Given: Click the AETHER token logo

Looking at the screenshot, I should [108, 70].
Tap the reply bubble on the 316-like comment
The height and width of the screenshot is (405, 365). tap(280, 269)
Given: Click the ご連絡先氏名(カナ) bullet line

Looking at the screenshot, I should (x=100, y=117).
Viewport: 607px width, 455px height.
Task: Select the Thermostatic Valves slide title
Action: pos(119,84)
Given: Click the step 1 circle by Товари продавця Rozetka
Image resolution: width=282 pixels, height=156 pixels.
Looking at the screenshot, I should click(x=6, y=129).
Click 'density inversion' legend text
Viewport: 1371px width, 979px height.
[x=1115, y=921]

+ + +

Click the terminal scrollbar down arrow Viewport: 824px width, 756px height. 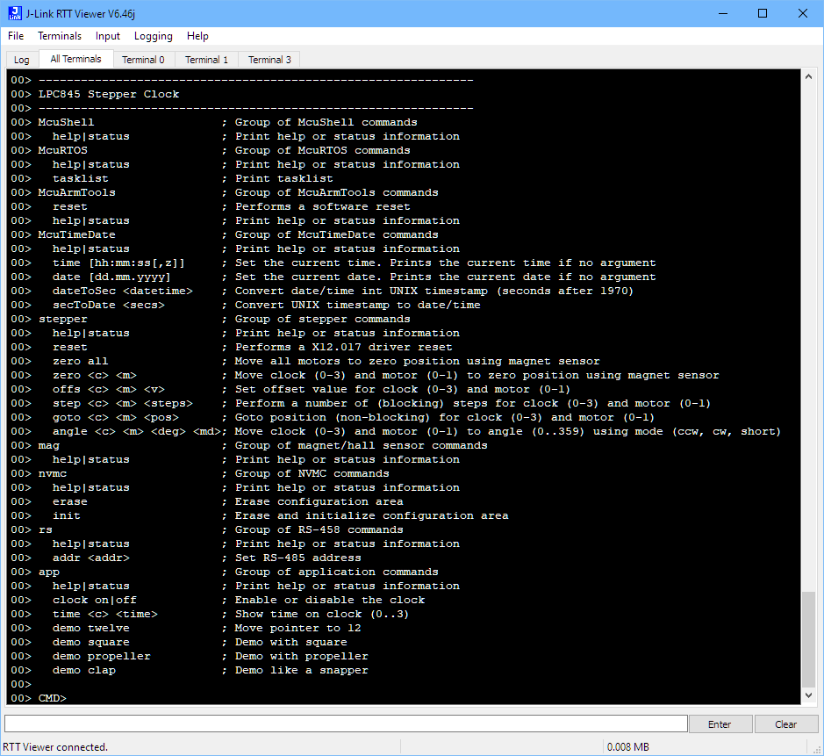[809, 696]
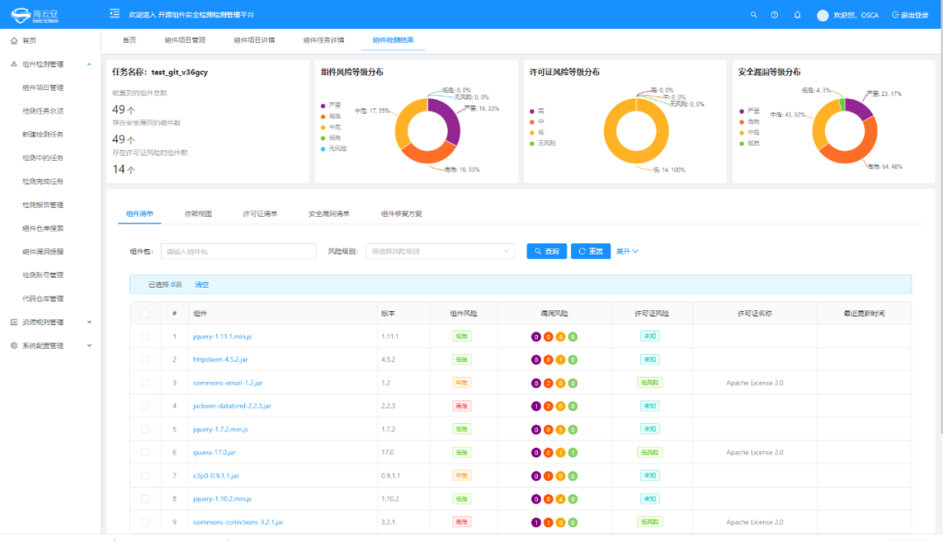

+ + +

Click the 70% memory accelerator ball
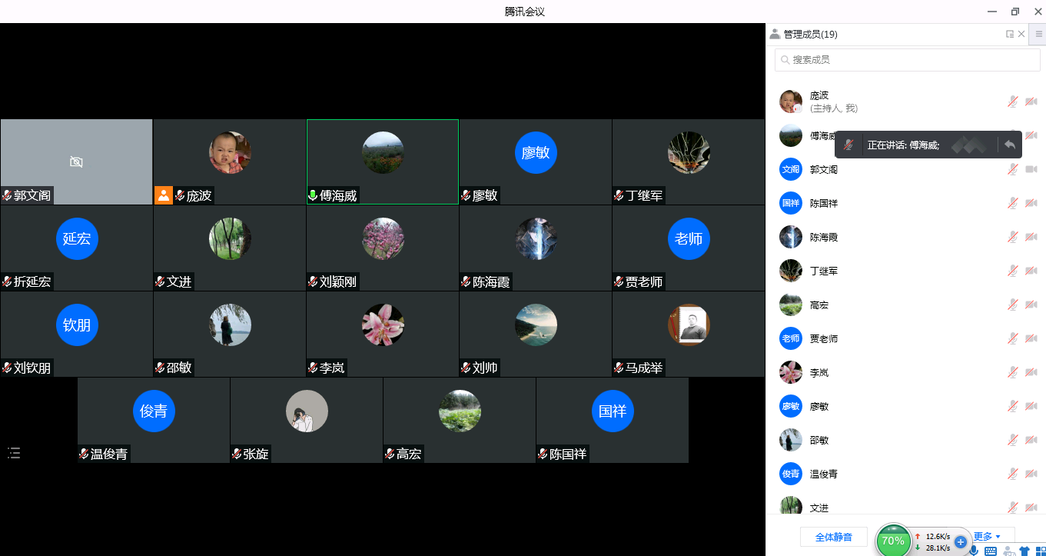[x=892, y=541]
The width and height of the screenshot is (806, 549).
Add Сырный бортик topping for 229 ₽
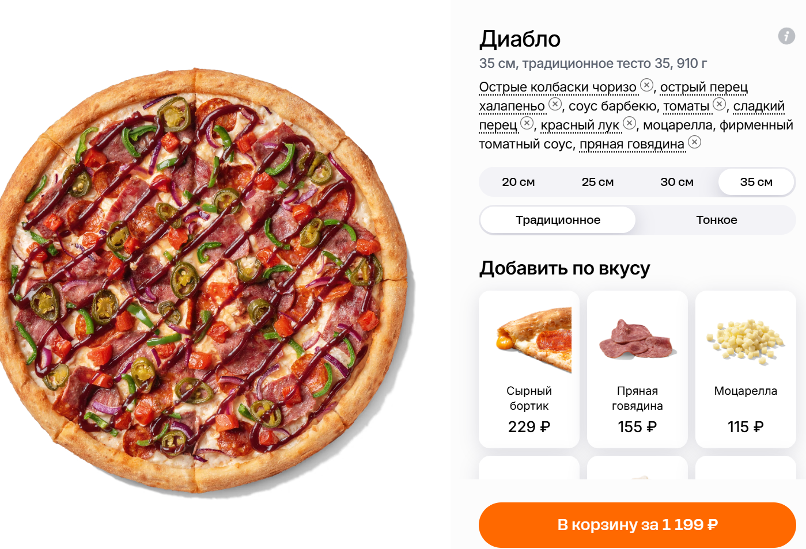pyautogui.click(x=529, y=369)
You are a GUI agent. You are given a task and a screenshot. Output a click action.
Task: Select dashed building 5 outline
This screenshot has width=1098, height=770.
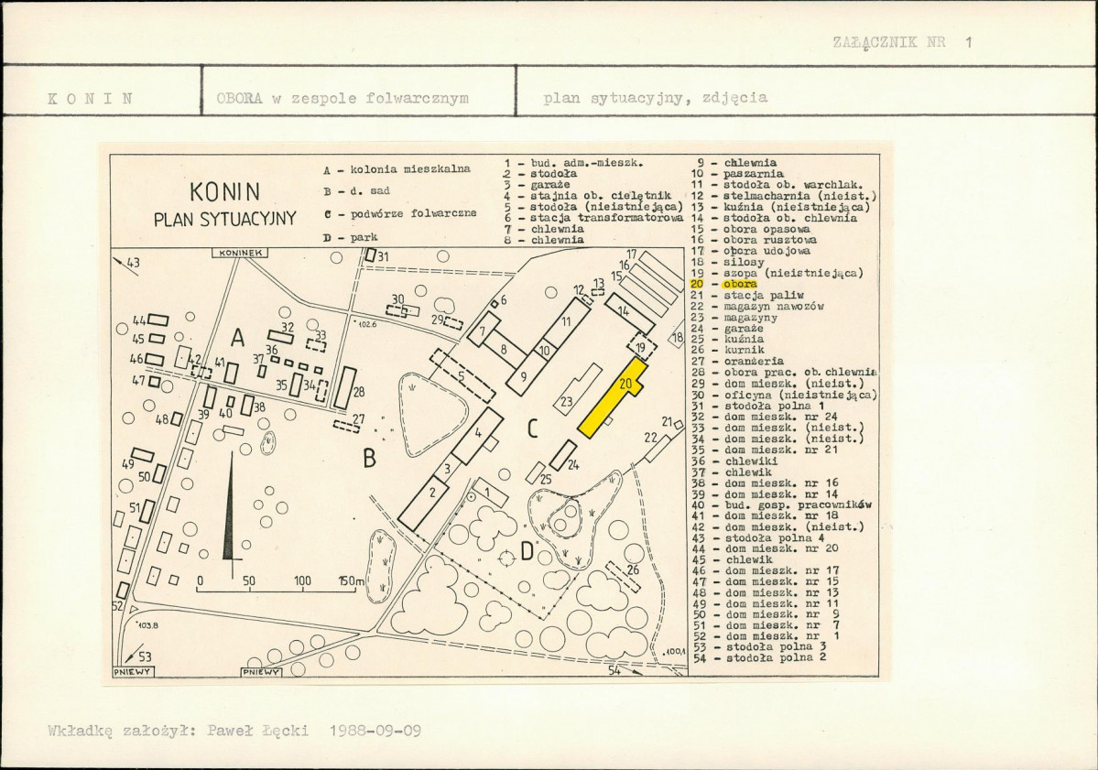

+ + +

> **Task to carry out**:
Beginning with the line holding "Given: Click the AETHER token logo" and ending with the line holding "Given: Click the step", write out the stretch of material above exactly; add no further lines.

> **Output of the exercise**:
Given: Click the AETHER token logo

Looking at the screenshot, I should [108, 70].
Tap the reply bubble on the 316-like comment
The height and width of the screenshot is (405, 365). tap(280, 269)
Given: Click the ご連絡先氏名(カナ) bullet line

Looking at the screenshot, I should (x=100, y=117).
Viewport: 607px width, 455px height.
Task: Select the Thermostatic Valves slide title
Action: pos(119,84)
Given: Click the step 1 circle by Товари продавця Rozetka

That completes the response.